Die Geschichte wird als Monolog von Anouk Perlemann-Jacob erzählt. In direkter Rede gibt der Erzähler, der Schriftsteller, das mit ihr geführte Interview wider. Unterbrochen wird dies nur von ganz kurzen Dialogen und seltenen sonstigen Einschüben. Zeitweise fühlt man sich dem Redeschwall der alten Dame regelrecht ausgeliefert.

Der Roman spielt gewitzt mit der Erzählerrolle. Direkt zu Beginn wird die Glaubwürdigkeit des Erzählers untergraben und auch die Zuverlässigkeit der eigentlichen Sprecherin, der 100-jährigen Architektin ist fraglich. Sie versteht „[d]ie Wahrheit [als] die Erinnerung an sie.“ (Seite 141) Es gäbe sicherlich unzählige Möglichkeiten, dieses Konzept zu interpretieren und auf einer Metaebene darüber zu diskutieren. Allerdings konnte mich der Ansatz nicht überzeugen und die omnipräsente Frage, was nun wahr ist und wem man vertrauen kann, hat das Leseerlebnis zermürbt.
Zu Beginn kam ich eher schleppend voran, habe das Wirrwarr aus Erinnerungen als ermüdend empfunden. Als ich mich an die Ausdrucksweise gewöhnt hatte, hat sich das gebessert und ich habe streckenweise gebannt und flott gelesen. Nur zum Schluss hin war ich dann wieder so genervt vom Inhalt, dass Unmut aufkam.
Das Gemälde von Eugen Bracht auf dem Cover finde ich grundsätzlich sehr schön und ansprechend. Allerdings passt diese trübe Landschaftsmalerei für mich nicht zum Inhalt des Romans. Weder zu dem beschriebenen Kreuzfahrtschiff, noch zur politischen Dimension oder zum Zeitkontext.

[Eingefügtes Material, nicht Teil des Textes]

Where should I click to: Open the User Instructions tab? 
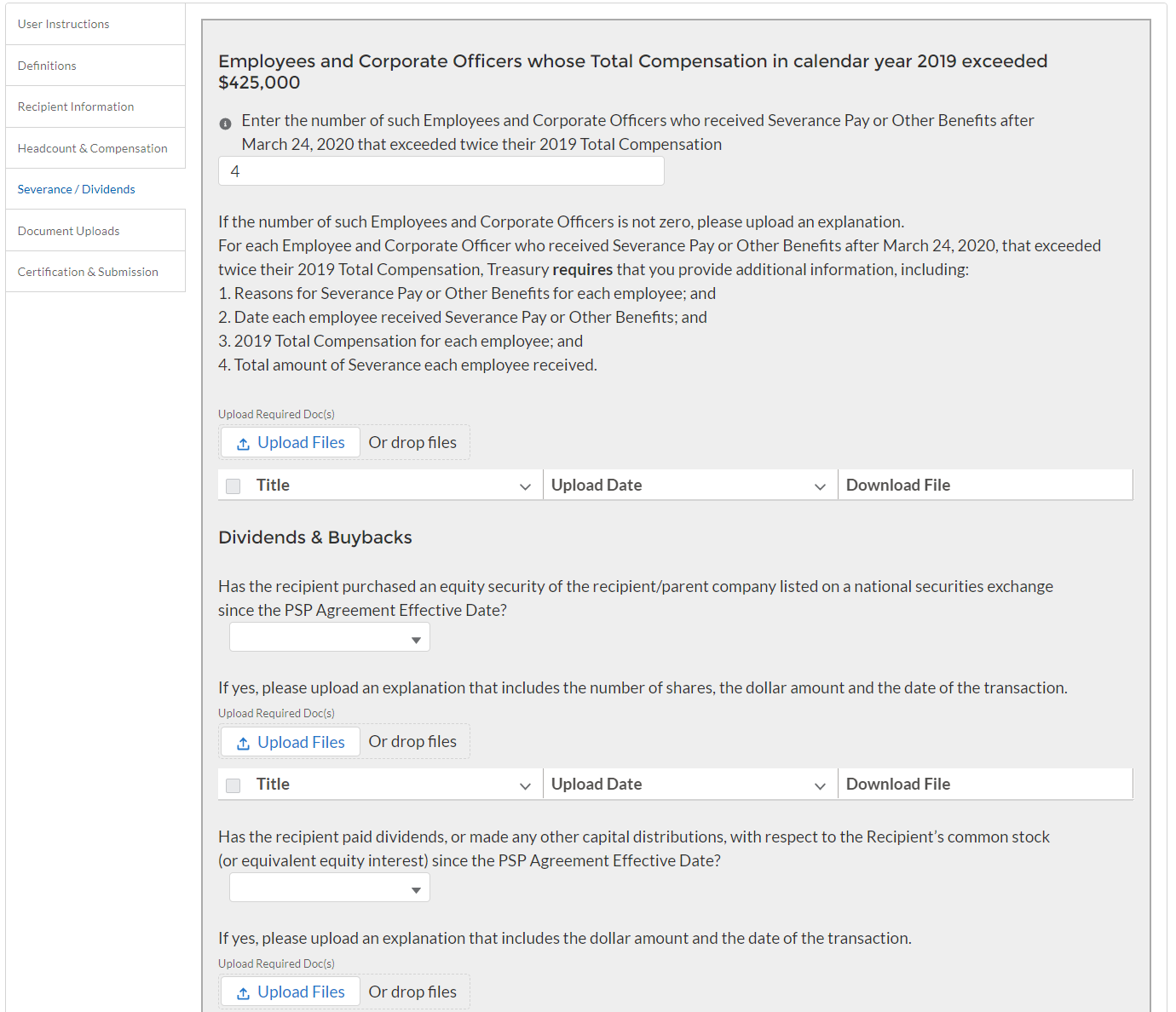pos(64,24)
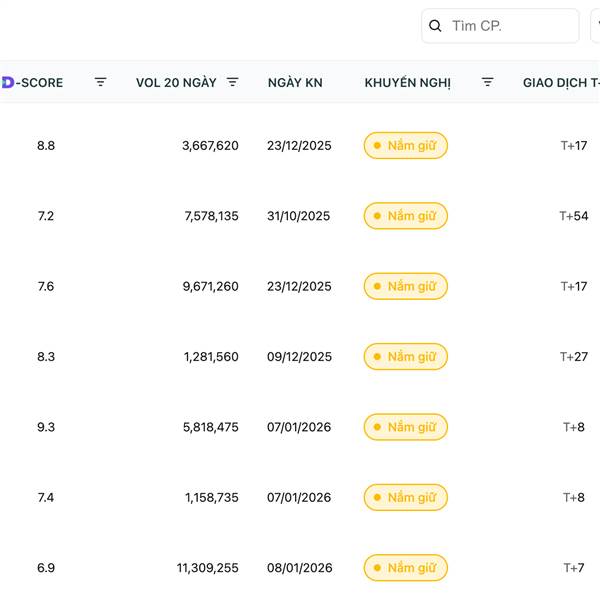Click the purple D logo in header
Screen dimensions: 600x600
click(7, 82)
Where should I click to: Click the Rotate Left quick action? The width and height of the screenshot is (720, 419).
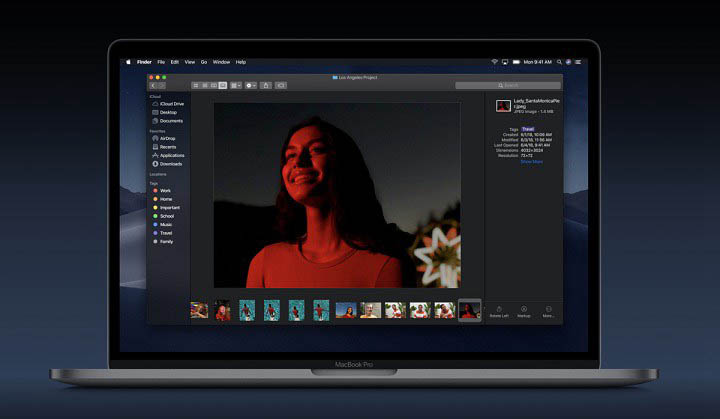(x=497, y=311)
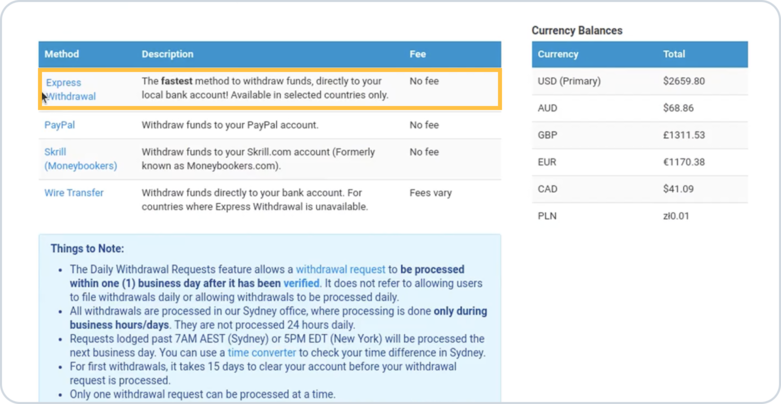Viewport: 781px width, 404px height.
Task: Click the Currency Balances heading
Action: pyautogui.click(x=577, y=30)
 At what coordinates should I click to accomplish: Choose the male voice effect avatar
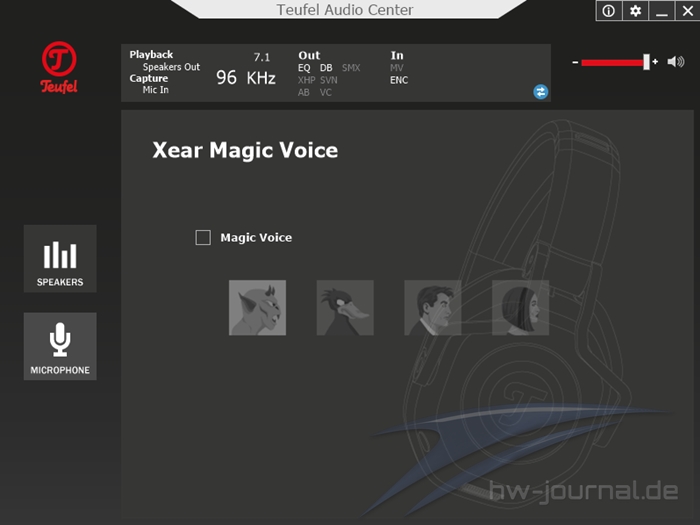(x=433, y=307)
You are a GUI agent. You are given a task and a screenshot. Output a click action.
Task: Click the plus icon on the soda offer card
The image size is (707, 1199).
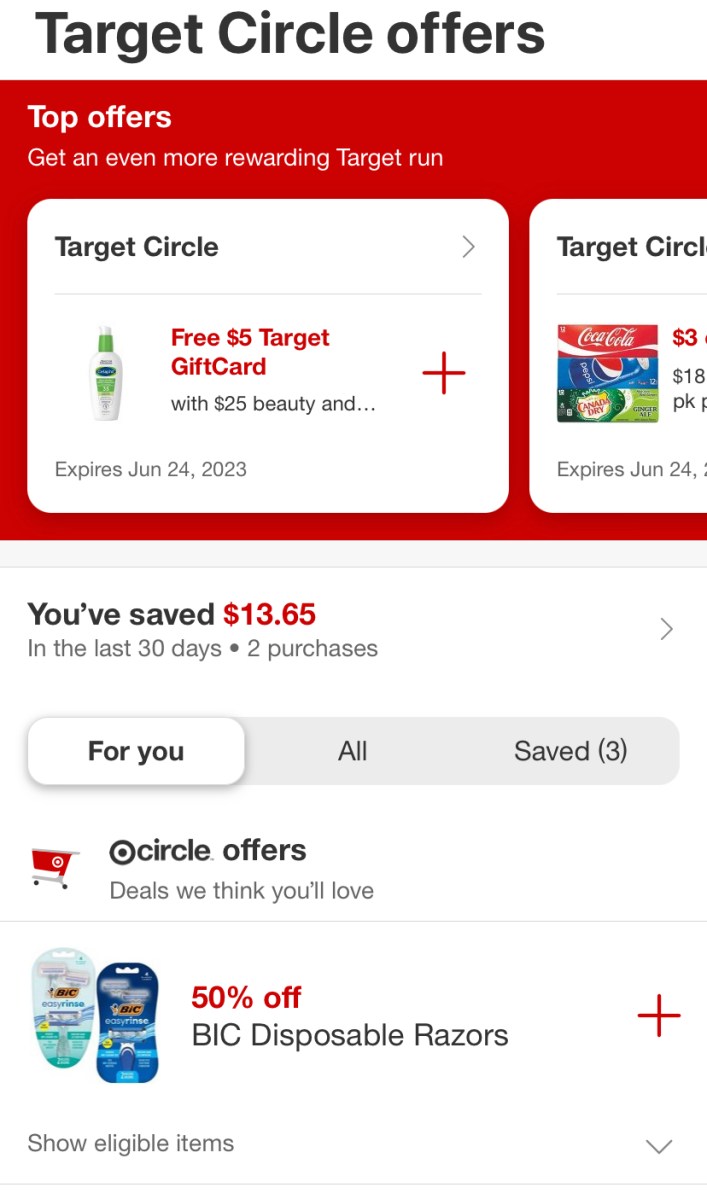700,373
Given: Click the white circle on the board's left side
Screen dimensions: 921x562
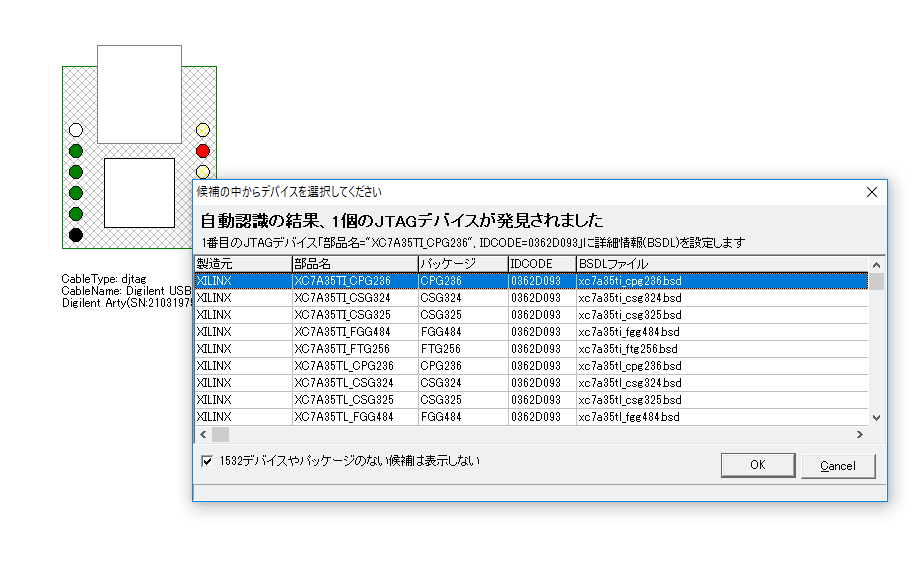Looking at the screenshot, I should tap(76, 130).
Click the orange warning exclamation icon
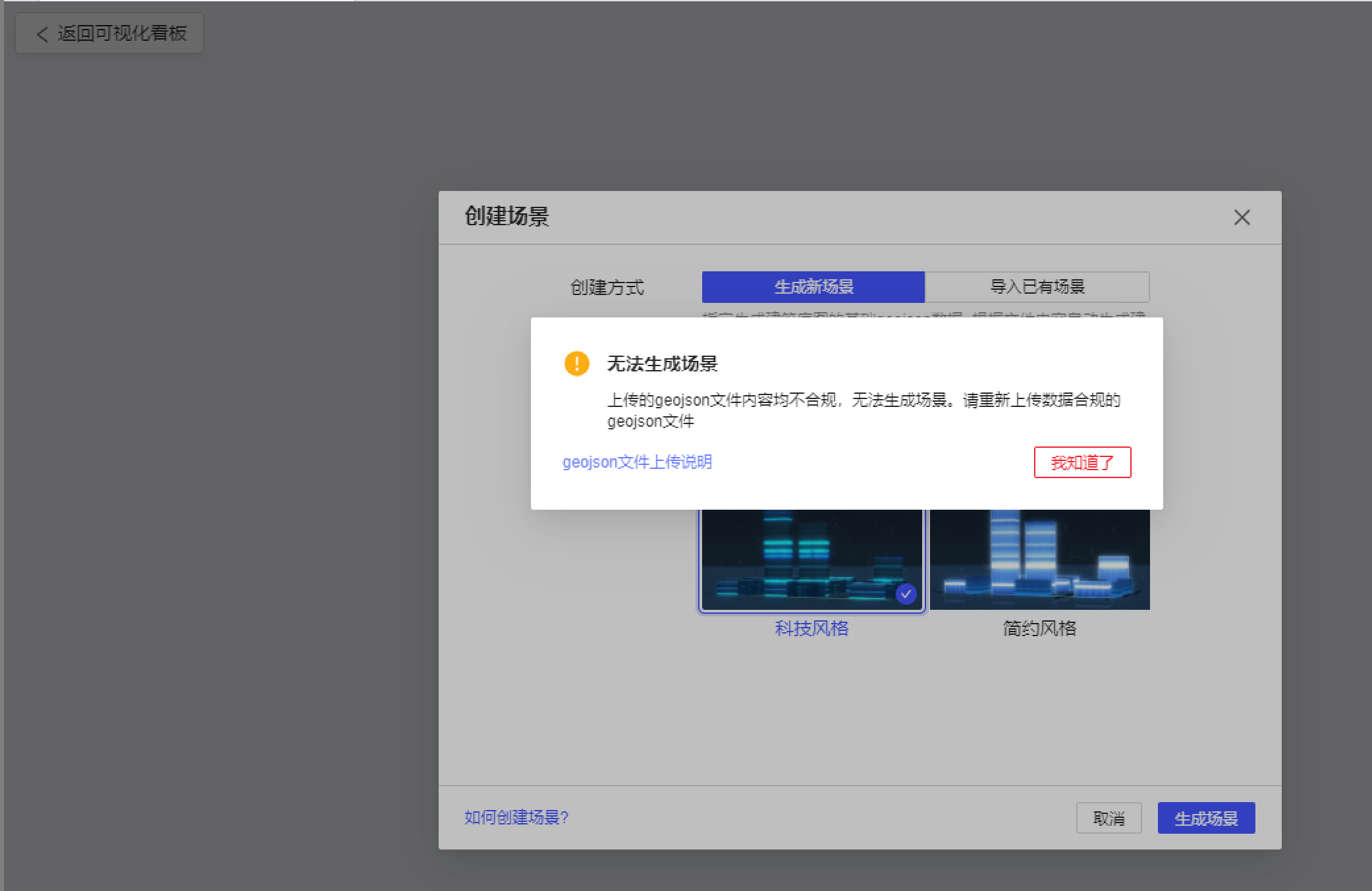 pyautogui.click(x=577, y=364)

Es erscheint mir fahrlässig, dass ein solches Buch ohne Nachwort herausgegeben wird. „Die ganze Wahrheit und nichts als die Wahrheit – das kann niemand von niemandem verlangen. Ein bisschen Wahrheit aber schon.“ (Seite 180) Frei nach diesem Zitat hätte ich mir sehr dringend eine Einordnung des Gelesenen gewünscht. Vermutlich ist der Roman gut geeignet für Menschen, die entweder ein fundiertes historisches Wissen mitbringen oder es lieben, während dem Lesen selbst zu recherchieren und sich über den Text hinaus damit zu beschäftigen und z.B. Namen zu googlen oder den Wahrheitsgehalt von Aussagen zu überprüfen.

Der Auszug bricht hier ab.